> Set task
Reproduce the part of the text on Neura Robotics and Han's that starts at "Huayan's prospectus describes" and ends after "other joint venturer.".

> Text block
Shenzhen, Licensing, Buyout
Reger does talk about China. In his January 2026 OMR interview, he describes going to Shenzhen, speaking with Han's and finding an early partner that could provide money, production access and a route into the Chinese market.
He tells the technical path from Neura's side. The Chinese side already had something, Neura took it, rebuilt it, sent a product back to China and then charged license fees per robot. Later, he says, the Chinese investors became a problem for western financing and had to be bought out.
In that account, China funds, builds and buys; Neura designs, licenses and later takes back the cap table. Huayan's prospectus adds roles the interview does not dwell on. The same Han's / Huayan side was the 70 percent owner at incorporation, the seller in the 2023 exit and later the company whose customer disclosure was led by Neura.
Seventy Percent, No Control
The earliest German shareholder list starts before the Neura brand. The company now known as Neura Robotics GmbH began as Han's Robot Germany GmbH. The shareholder list dated 27 March 2019 names Han's Robot Co. Ltd. as owner of 35,000 of 50,000 shares. Reger held the remaining 15,000.
In plain terms: Han's / Huayan held 70 percent. Reger held 30 percent.
Huayan's prospectus describes the same structure from the Chinese side. It says Neura was incorporated in Germany in March 2019 as a joint venture, with the Huayan group holding 70 percent and the Germany-based actual controller holding 30 percent.
A 70 percent shareholder normally reads as the controlling party. Huayan itself says the governance did not work that way. The prospectus says Huayan lacked decision-making power over relevant activities and could not remove the sole executive director / other joint venturer.
The clause explains how the company could start with a Chinese majority owner while Huayan still presented Reger's side as operationally protected. The structure fits Reger's later account of founder agency better than the raw 70/30 split would. It also makes the contractual boundary around product and IP decisions more important than the shareholder list alone.
The Loans Behind the Joint Venture
Huayan's prospectus does not treat Neura as a mature profitable holding during the old joint-venture period. It describes Neura as R&D-stage, with net liabilities and losses, and says Huayan made a full provision on the investment in 2021.
A full provision is accounting, not prophecy. But it is still a hard accounting fact: by the time Huayan sold in 2023, the old holding had already been written down in Huayan's books.
Huayan also appears as a financier. At 31 December 2022, Huayan disclosed ¥84.017m (about €10.7m) in amounts due from Neura. The prospectus describes those amounts as non-trade, unsecured, interest-bearing at about 1.0 percent per year and settled in February 2025.
Huayan's cash-flow statement shows actual loan flows. It shows advances to Neura of ¥49.509m (about €6.3m) in 2022 and ¥22.482m (about €2.9m) in 2023. It also shows repayments from Neura of ¥92.842m (about €11.8m) in 2023 and ¥19.194m (about €2.4m) in the first nine months of 2025.

> Provided data
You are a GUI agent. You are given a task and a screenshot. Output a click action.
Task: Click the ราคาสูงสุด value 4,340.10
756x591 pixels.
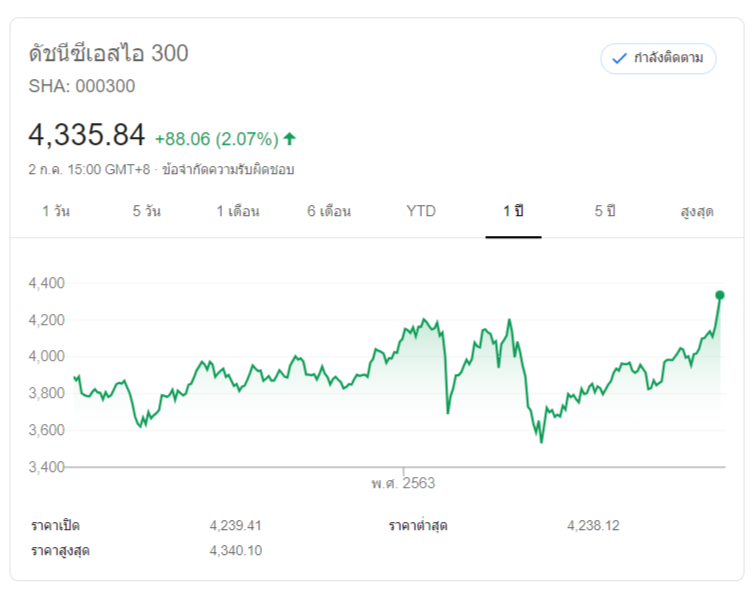pyautogui.click(x=235, y=550)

> Answer to this exercise
Huayan's prospectus describes the same structure from the Chinese side. It says Neura was incorporated in Germany in March 2019 as a joint venture, with the Huayan group holding 70 percent and the Germany-based actual controller holding 30 percent.
A 70 percent shareholder normally reads as the controlling party. Huayan itself says the governance did not work that way. The prospectus says Huayan lacked decision-making power over relevant activities and could not remove the sole executive director / other joint venturer.